È il racconto orale 2.0. Propone episodi e personaggi della storia, approfondimenti e reportage, fatti di cronaca e biografie, consigli e manuali parlati. Si tratta del podcast, un contenuto audio inedito pur senza essere un programma radiofonico. Resta comunque materia da radio, dal momento che (anche) le grandi potenze dell’Fm/Dab producono ore di podcast accessibili sulle piattaforme in streaming delle emittenti oppure nelle rispettive programmazioni.

L’indagine “Ipsos Digital Audio Survey” aiuta a capire le dimensioni di questo nuovo fenomeno della comunicazione in Italia. Dai 7 milioni di ascoltatori del 2019 si è passati ai 9 milioni e 300mila del 2021. Una crescita importante confermata anche quest’anno, con quasi 2 milioni di ascoltatori in più rispetto ai dodici mesi precedenti. La quota audience è passata dal 31 al 36%, segnando la crescita più alta dall’inizio delle rilevazioni. Il podcast resta un format trasversale e infatti a crescere è il target adulto con un profilo socio-culturale qualificato. Indicativo anche il dato che fotografa il tempo medio di fruizione in una giornata: l’11% degli utenti lo ascolta fino a 10 minuti, il 28% sino alla mezz’ora. L’indagine Ipsos ci conferma inoltre che questo mezzo aumenta l’attenzione e la fidelizzazione degli ascoltatori, con segnali positivi soprattutto nel campo dei prodotti seriali.
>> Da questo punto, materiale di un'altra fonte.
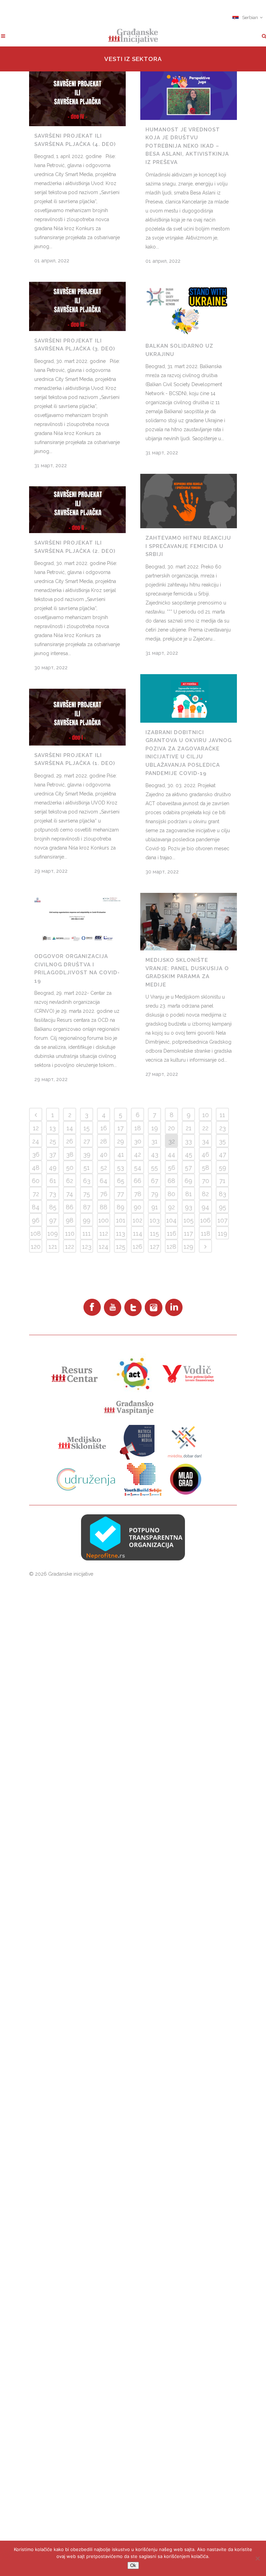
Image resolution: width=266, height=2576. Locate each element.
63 (86, 1180)
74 (69, 1194)
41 (120, 1154)
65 (120, 1180)
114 (137, 1233)
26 (69, 1141)
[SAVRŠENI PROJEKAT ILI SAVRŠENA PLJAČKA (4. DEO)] (77, 98)
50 (69, 1167)
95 (222, 1207)
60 (35, 1180)
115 (154, 1233)
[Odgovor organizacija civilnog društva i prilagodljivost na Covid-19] (77, 919)
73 (52, 1194)
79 (154, 1194)
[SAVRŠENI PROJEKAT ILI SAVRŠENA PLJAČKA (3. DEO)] (77, 306)
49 (52, 1167)
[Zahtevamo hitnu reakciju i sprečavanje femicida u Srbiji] (188, 501)
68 (171, 1180)
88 (103, 1207)
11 (222, 1115)
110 (69, 1233)
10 (205, 1115)
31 (154, 1141)
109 (52, 1233)
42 (137, 1154)
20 (171, 1128)
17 (120, 1128)
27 (86, 1141)
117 (188, 1233)
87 (86, 1207)
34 (205, 1141)
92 (171, 1207)
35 (222, 1141)
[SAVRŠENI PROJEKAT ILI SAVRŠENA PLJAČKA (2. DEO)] (77, 509)
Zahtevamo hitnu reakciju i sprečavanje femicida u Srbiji (188, 546)
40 (103, 1154)
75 (86, 1194)
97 (52, 1220)
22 (205, 1128)
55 (154, 1167)
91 (154, 1207)
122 (69, 1246)
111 (86, 1233)
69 (188, 1180)
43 (154, 1154)
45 (188, 1154)
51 (86, 1167)
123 (86, 1246)
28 (103, 1141)
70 (205, 1180)
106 (205, 1220)
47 (222, 1154)
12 (36, 1128)
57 (188, 1167)
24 (35, 1141)
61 (53, 1180)
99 (86, 1220)
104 (171, 1220)
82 (205, 1194)
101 (120, 1220)
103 (155, 1220)
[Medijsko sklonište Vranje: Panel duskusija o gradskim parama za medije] (188, 921)
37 (52, 1154)
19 (154, 1128)
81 (188, 1194)
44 (171, 1154)
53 (120, 1167)
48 (35, 1167)
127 (154, 1246)
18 (137, 1128)
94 (205, 1207)
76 (103, 1194)
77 (120, 1194)
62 (69, 1180)
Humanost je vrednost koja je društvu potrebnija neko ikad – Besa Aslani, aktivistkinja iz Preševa (187, 146)
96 (35, 1220)
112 (103, 1233)
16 (103, 1128)
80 (171, 1194)
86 (69, 1207)
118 (205, 1233)
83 (222, 1194)
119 (222, 1233)
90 (137, 1207)
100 (103, 1220)
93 (188, 1207)
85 (52, 1207)
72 (36, 1194)
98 (69, 1220)
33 (188, 1141)
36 (35, 1154)
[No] (257, 2558)
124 (103, 1246)
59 (222, 1167)
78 (137, 1194)
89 (120, 1207)
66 (137, 1180)
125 (120, 1246)
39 (86, 1154)
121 (52, 1246)
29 (120, 1141)
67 (154, 1180)
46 (205, 1154)
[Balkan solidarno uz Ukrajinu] (188, 309)
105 (189, 1220)
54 (137, 1167)
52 (103, 1167)
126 (137, 1246)
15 (86, 1128)
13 (53, 1128)
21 (189, 1128)
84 (35, 1207)
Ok (133, 2565)
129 (188, 1246)
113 (120, 1233)
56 (171, 1167)
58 (205, 1167)
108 (35, 1233)
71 (222, 1180)
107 (223, 1220)
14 (69, 1128)
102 (137, 1220)
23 (222, 1128)
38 (69, 1154)
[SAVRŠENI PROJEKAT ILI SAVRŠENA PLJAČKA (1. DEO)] (77, 717)
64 (103, 1180)
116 (171, 1233)
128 (171, 1246)
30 (137, 1141)
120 (36, 1246)
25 (53, 1141)
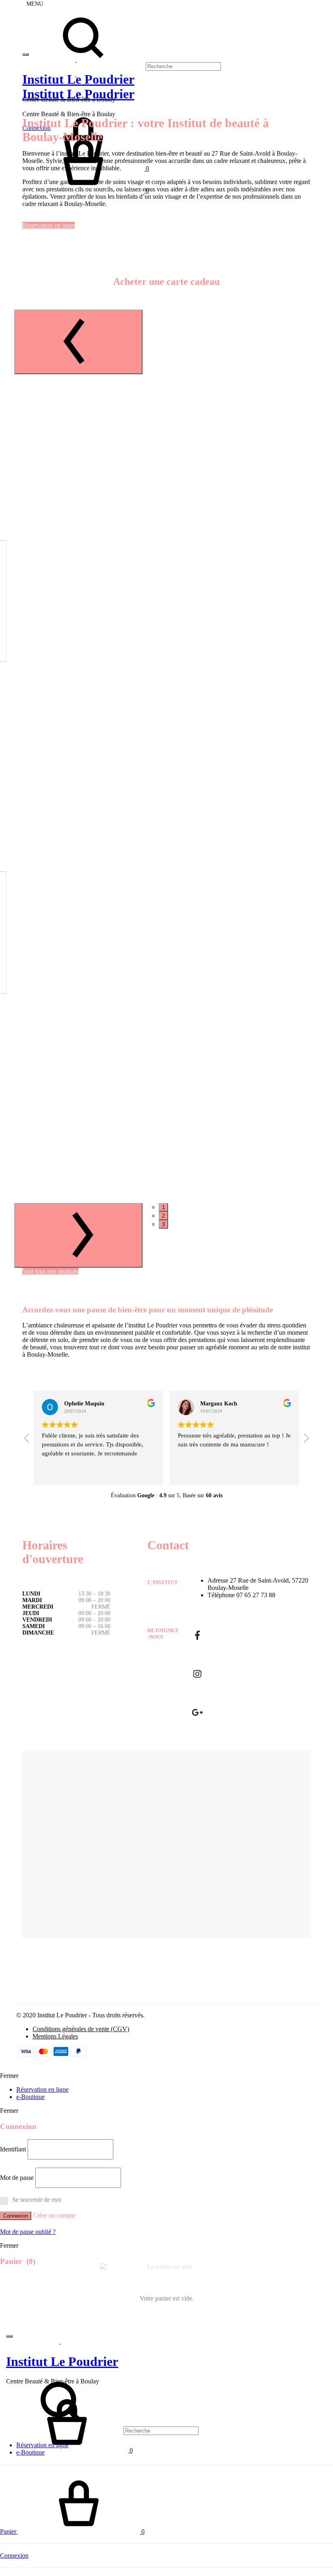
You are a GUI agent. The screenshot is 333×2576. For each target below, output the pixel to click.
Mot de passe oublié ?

Non è invece un gran momento per le radio, che salvo qualche rara eccezione stanno segnando il passo non tanto sul piano dei numeri quanto su quello dei contenuti. Tra le emittenti che fanno milioni di ascoltatori si è imposta ormai da tempo una comprovata standardizzazione di formato, nella conduzione, nella scelta degli argomenti, nell’impaginazione delle news, nelle modalità di intrattenimento, nella musica. Eppure oggi conta il parlato: la motivazione d’ascolto sta in ciò che si dice e si approfondisce. Probabilmente questa tendenza va ascritta a fenomeni ineludibili. Il principale è l’invecchiamento della società italiana, cui segue il disamore di giovani e soprattutto giovanissimi verso le playlist delle radio. Anche perché il consumo della musica è ormai personalizzato, con colonne sonore attinte dagli immensi contenitori delle piattaforme digitali.
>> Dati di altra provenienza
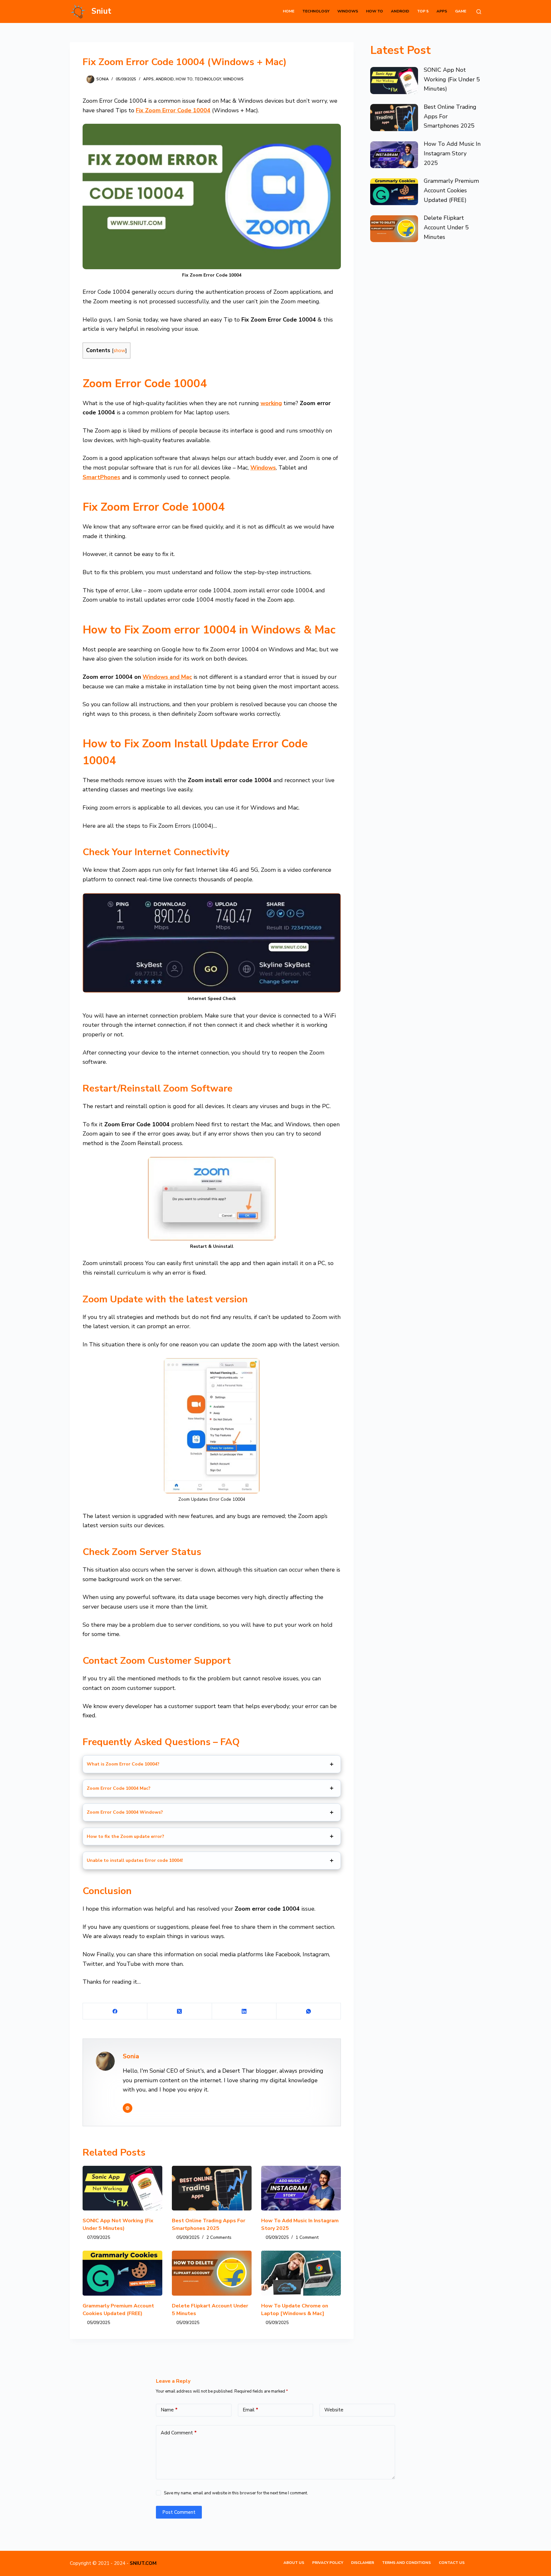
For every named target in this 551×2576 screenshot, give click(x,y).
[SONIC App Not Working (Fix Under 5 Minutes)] (122, 2188)
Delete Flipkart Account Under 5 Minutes (446, 227)
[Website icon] (127, 2108)
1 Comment (307, 2237)
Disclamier (362, 2562)
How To (374, 11)
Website (333, 2410)
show (119, 350)
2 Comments (218, 2237)
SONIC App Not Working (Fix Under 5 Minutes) (452, 79)
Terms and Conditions (406, 2562)
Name (169, 2410)
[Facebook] (115, 2011)
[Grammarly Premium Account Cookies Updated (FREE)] (122, 2273)
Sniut (101, 11)
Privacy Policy (327, 2562)
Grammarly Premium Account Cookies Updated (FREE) (451, 190)
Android (400, 11)
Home (288, 11)
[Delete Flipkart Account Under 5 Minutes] (212, 2273)
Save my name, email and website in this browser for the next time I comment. (236, 2493)
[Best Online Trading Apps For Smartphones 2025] (212, 2188)
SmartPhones (101, 477)
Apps (442, 11)
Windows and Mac (167, 677)
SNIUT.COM (143, 2563)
I modelli di talk radio si stanno così affermando anche nel nostro Paese e il podcast ne rappresenta una versione di indiscutibile interesse. Anche se in netta espansione, resta comunque agli inizi e deve ancora trovare una sua identità precisa se è vero, come indica un’indagine pubblicata da “Il Sole 24 Ore”, che la metà degli italiani ignora addirittura la sua esistenza. Nel frattempo non potrà che migliorare la qualità stessa del prodotto, a cominciare dalla conduzione. Spesso si ascoltano voci professionali che mettono troppo poco trasporto nella comunicazione dei contenuti oppure delle letture che ricordano quella di un tema in classe al liceo. Tipici errori di gioventù.